NB: How much is known about Richard III's daughter, Kate Plantagenet? Was it more challenging or more interesting to develop her character and plot, since there is less documentation of her life than Katherine Grey's?(Read entire interview.) Share
AW: Yes, she is mentioned in only four documents--a gift to any novelist, as her life is a blank canvas. But I knew the context of it, as I've studied Richard III's reign over many years. I had to rely on a lot of detective work, inference and probability.
NB: Why did you decide to tell their stories in one book, and not write a book on each of them?
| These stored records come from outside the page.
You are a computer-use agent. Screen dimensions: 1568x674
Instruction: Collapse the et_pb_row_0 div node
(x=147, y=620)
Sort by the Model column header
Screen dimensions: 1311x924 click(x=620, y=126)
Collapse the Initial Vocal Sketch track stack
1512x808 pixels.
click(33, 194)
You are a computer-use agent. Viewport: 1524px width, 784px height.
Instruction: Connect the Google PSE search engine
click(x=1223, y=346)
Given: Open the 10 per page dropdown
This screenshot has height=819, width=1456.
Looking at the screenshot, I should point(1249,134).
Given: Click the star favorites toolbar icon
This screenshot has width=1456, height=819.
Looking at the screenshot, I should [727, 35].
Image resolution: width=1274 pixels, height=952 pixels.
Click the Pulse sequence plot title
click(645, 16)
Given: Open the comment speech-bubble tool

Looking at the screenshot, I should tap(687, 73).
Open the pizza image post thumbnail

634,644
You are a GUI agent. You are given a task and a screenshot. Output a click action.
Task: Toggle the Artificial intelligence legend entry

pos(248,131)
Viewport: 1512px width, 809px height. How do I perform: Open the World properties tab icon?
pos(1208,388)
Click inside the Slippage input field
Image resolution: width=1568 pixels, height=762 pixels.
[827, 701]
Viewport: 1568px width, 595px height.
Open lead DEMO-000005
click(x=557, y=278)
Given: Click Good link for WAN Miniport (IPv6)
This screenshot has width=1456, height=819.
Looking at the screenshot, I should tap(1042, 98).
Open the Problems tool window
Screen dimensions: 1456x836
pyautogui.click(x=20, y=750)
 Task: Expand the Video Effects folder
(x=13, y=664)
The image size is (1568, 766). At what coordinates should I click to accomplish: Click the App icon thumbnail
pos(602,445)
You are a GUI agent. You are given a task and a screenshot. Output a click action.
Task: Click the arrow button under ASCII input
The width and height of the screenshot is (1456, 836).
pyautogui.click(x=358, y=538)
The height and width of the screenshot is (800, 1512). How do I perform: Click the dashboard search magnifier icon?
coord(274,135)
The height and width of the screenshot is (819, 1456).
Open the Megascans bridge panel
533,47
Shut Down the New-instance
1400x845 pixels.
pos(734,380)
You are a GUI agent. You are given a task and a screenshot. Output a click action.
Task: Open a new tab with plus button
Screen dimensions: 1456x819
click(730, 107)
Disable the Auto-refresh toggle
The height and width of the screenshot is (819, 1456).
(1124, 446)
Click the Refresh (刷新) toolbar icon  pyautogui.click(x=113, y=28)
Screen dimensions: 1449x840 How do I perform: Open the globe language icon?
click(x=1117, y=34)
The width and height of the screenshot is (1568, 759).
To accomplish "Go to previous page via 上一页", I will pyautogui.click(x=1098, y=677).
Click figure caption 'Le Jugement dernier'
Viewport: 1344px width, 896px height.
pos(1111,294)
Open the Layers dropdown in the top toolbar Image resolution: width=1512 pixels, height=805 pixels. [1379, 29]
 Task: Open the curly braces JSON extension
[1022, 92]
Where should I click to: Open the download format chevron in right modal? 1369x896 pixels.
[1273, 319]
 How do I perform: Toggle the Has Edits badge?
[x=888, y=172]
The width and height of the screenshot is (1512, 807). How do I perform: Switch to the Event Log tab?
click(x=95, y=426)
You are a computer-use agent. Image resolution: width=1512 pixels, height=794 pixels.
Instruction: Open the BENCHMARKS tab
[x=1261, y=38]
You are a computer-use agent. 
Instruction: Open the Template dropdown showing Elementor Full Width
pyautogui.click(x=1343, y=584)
AW: The idea for the book evolved gradually. It was originally going to be based on the premise that Perkin Warbeck really was Richard, Duke of York, but I couldn't make that work, given the source material and the flimsy premise on which he based his claim. I liked the idea of a mystery with a supernatural theme, possibly a timeslip. I wanted to find a new way in which to explore the fate of the Princes in the Tower, and I needed a love story to replace that of Perkin Warbeck and Katherine Gordon. I also wanted to write a sequel to Innocent Traitor. It occurred to me too that writing about Richard III from the point of view of the daughter who loved him would be a novel approach. Eventually, all these ideas came together--and after many nights spent lying awake wondering how to meld them!